在Python3中快速输入一行所有数字的方法？

2 投票

1 回答

1154 浏览

数据工程师

提问于 2025-04-18 17:39

我的问题是，在SPOJ上遇到了“超出时间限制”的错误。我原以为这个错误是因为输入数据太大，所以我需要你的帮助来找到处理大输入的最佳方法。

让我先解释一下输入格式和我的代码。

输入

输入的第一行包含测试用例的数量t（1<=t<=100）。接下来有2*t行，每个测试用例有2行。每个测试用例的第一行包含一个数字n（0<=n<=10^6），接着在下一行有n个元素。每个数字的范围是从-10^3到+10^3。

这里有一个输入的例子

3 #number of test cases (t)

4 #number of elements that will come to next line (n) (this can be 10^6)

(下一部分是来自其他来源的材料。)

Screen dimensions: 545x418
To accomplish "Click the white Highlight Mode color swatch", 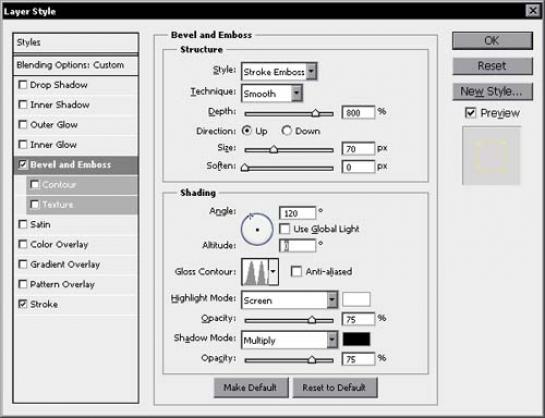I will click(x=356, y=300).
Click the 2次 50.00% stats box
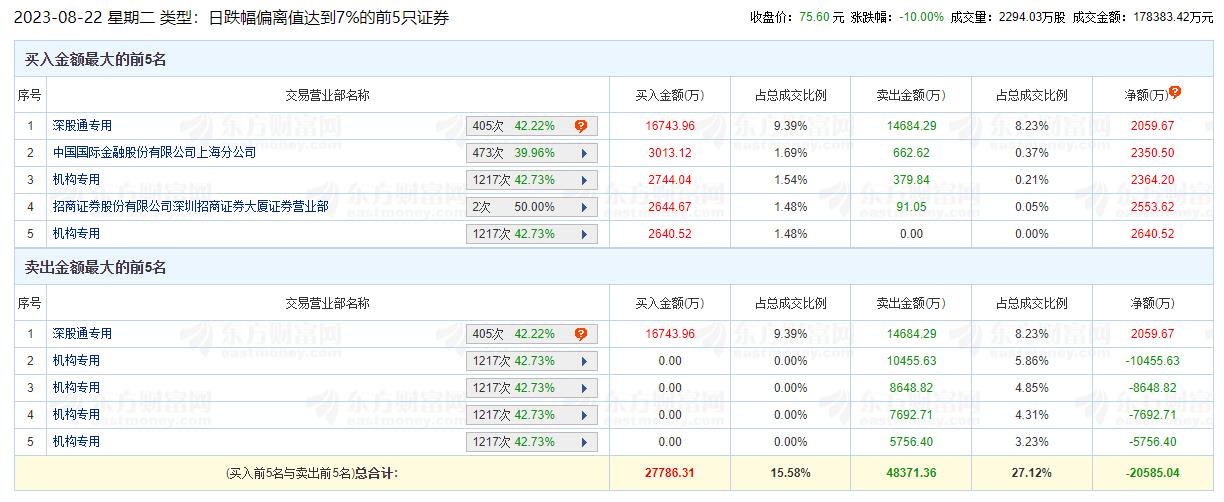Image resolution: width=1224 pixels, height=502 pixels. [x=520, y=207]
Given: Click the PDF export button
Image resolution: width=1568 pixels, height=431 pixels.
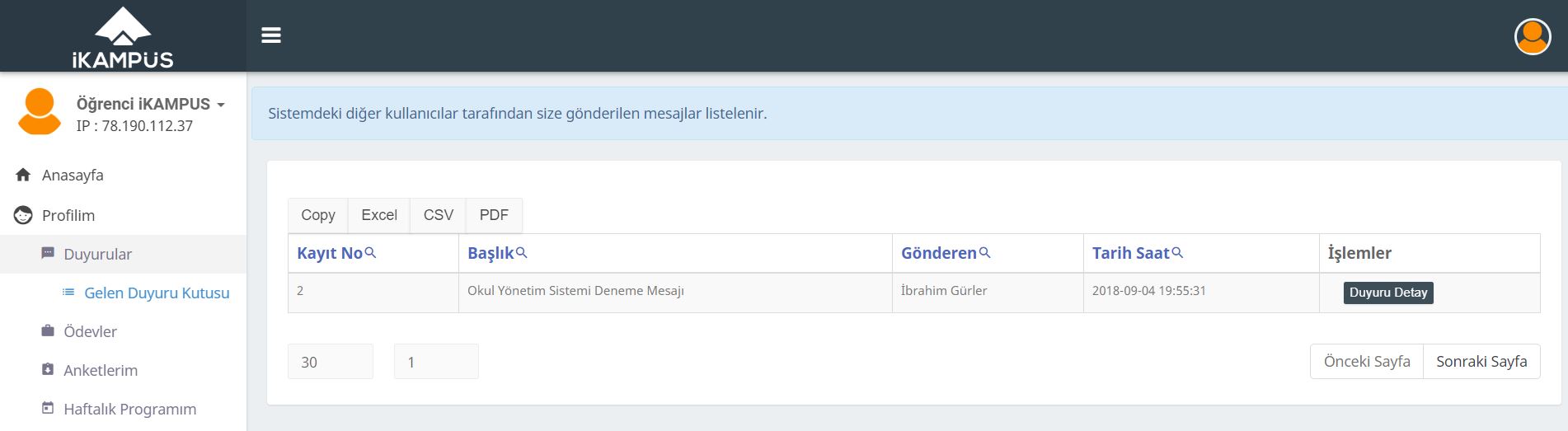Looking at the screenshot, I should coord(494,215).

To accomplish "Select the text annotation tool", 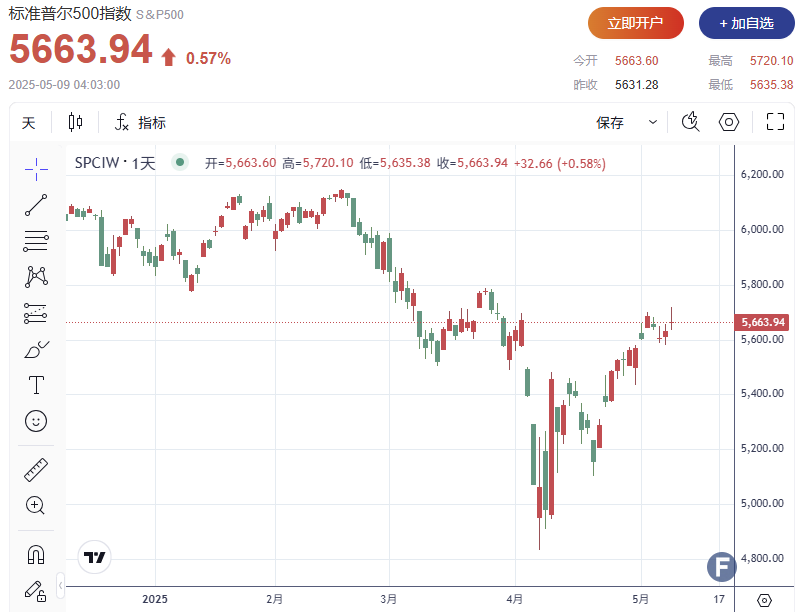I will coord(36,385).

2 1 2 2 #this line may have 10^6 numbers

6 

1 1 1 2 2 2

5

1 2 4 5 1

问题是要判断一个数字是否出现超过n//2次。

示例输出

YES 2  #because 2 appears 3 times.

NO     # no number occurs more than n//2 times

NO     # no number occurs more than n//2 times.

关于这个问题的更多信息

添加者：Troika::Bytes 日期：2010-02-18 时间限制：1秒源文件限制：50000B 内存限制：256MB 集群：Pyramid（Intel Pentium III 733 MHz）支持的语言：除了PERL 6以外的所有语言

http://www.spoj.com/problems/MAJOR/

最后是我的代码。

from collections import Counter
import re

def major(n):
    s = input().split() # get all the numbers one by one
    y = (Counter(s)).most_common()[0]  # Count how many times a number occurs in the input and return the most occurence with its value in a pair.
    if y[1]> n//2: #if the most occurence is more than half of the "n"
        return "YES " + y[0] # return the value belongs to the most occurence
    else:
        return "NO"

for i in range(int(input())): #get the number of test cases
    print(major(int(input()))) # calling the function to get the "n"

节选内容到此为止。